Our Lord even goes so far as to compare these bad priests to devils incarnate, because they have identified themselves with the will of the Devil: “They do the same work as he does, with regard to Me...”

St. Catherine warns against the “unworthy ministers of the Blood”: “Because of their defects, the Blood is corrupted, that is, the lay people lose the due reverence they should have for them and for the Blood.”

Catherine fully agrees with these assessments of God. She knows that the holiness of the clergy is closely linked to the beauty of the Bride of Christ and the salvation of souls. “Today we see the opposite,” she affirms in one of her letters. “Not only are they not temples of God, but they have become stables and pens for pigs and other barnyard animals.”

Much of the blame lies with the Bishops who, as God Himself tells her in the Dialogue, “have been more concerned about multiplying the number of priests rather than their virtues».”


The Church persecuted by corrupt & heretical pastors

St. Catherine of Siena points to three sins that most degraded the clergy in her time: lust, avarice and pride. In her opinion, the time had come to call for a reform. What needed to be reformed was certainly not the Bride herself, who will always remain holy and is not diminished or altered by the defects of her ministers, but rather the latter. “The time has come to weep and lament because the Bride of Christ is being persecuted by her perfidious and corrupt members,” she writes in a letter.

“The mystical body of the Holy Church is surrounded by many enemies,” she writes to a monk.

“Thus do you see that those who have been placed to be the pillars and upholders of the Holy Church have become her persecutors with the darkness of heresy. This is no time to sleep, but to defeat them with vigilance, sweat and tears, and with sorrowful and loving desires and humble and continual prayer.”
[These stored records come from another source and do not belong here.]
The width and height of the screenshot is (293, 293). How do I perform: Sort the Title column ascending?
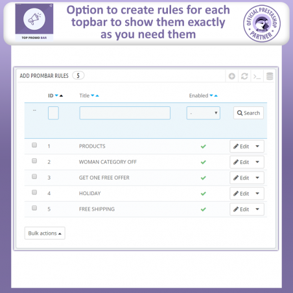click(x=97, y=95)
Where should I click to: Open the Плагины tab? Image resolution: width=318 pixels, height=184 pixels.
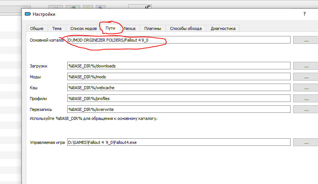click(153, 28)
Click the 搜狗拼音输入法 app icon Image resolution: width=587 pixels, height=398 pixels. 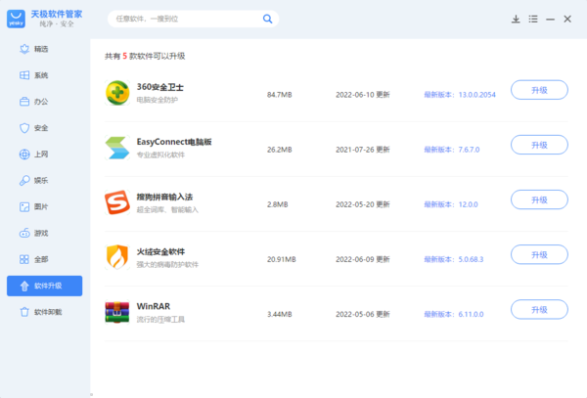pyautogui.click(x=116, y=201)
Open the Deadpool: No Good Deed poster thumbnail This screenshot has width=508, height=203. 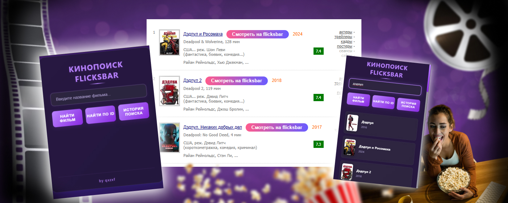(x=169, y=137)
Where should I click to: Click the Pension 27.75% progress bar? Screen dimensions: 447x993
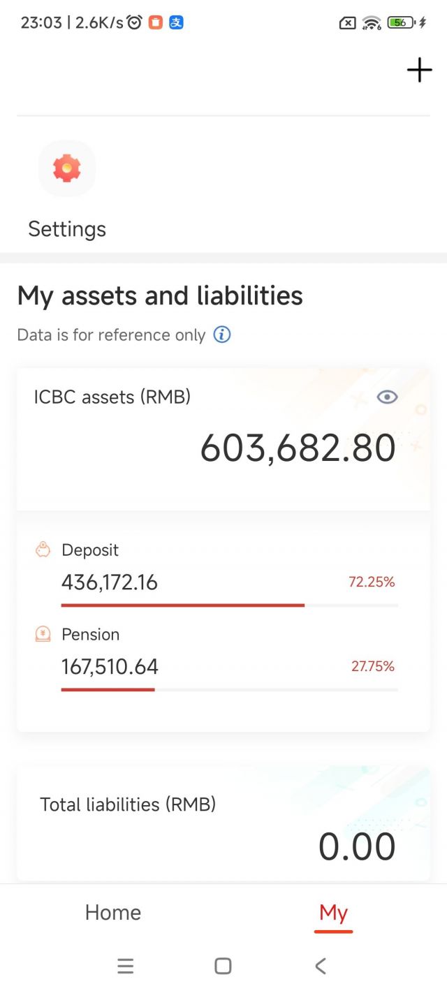[x=229, y=689]
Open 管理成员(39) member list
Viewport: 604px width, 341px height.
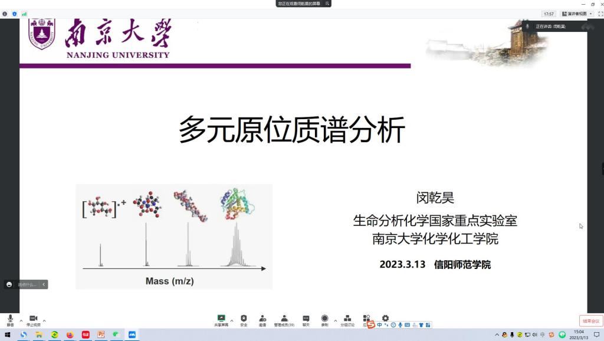click(x=284, y=319)
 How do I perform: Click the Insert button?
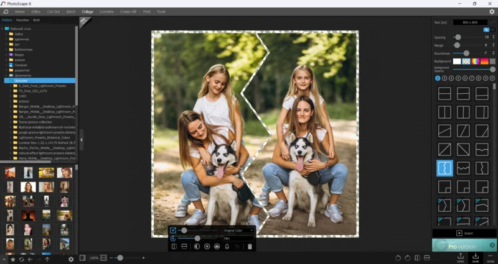pos(464,233)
But Catherine is not content with crying, praying and fasting. She will take concrete steps, addressing the Pope directly, since only he has conditions to remedy so great an evil.

In a letter to Gregory XI, she tells him, on behalf of Christ, that he must decide to use his power to remove from the garden of the Church these corrupt flowers, “the bad shepherds and leaders filled with impurity and greed and swollen with pride who poison and putrefy this garden.” He must use his power to remove these persons, putting in their place shepherds according to the heart of God.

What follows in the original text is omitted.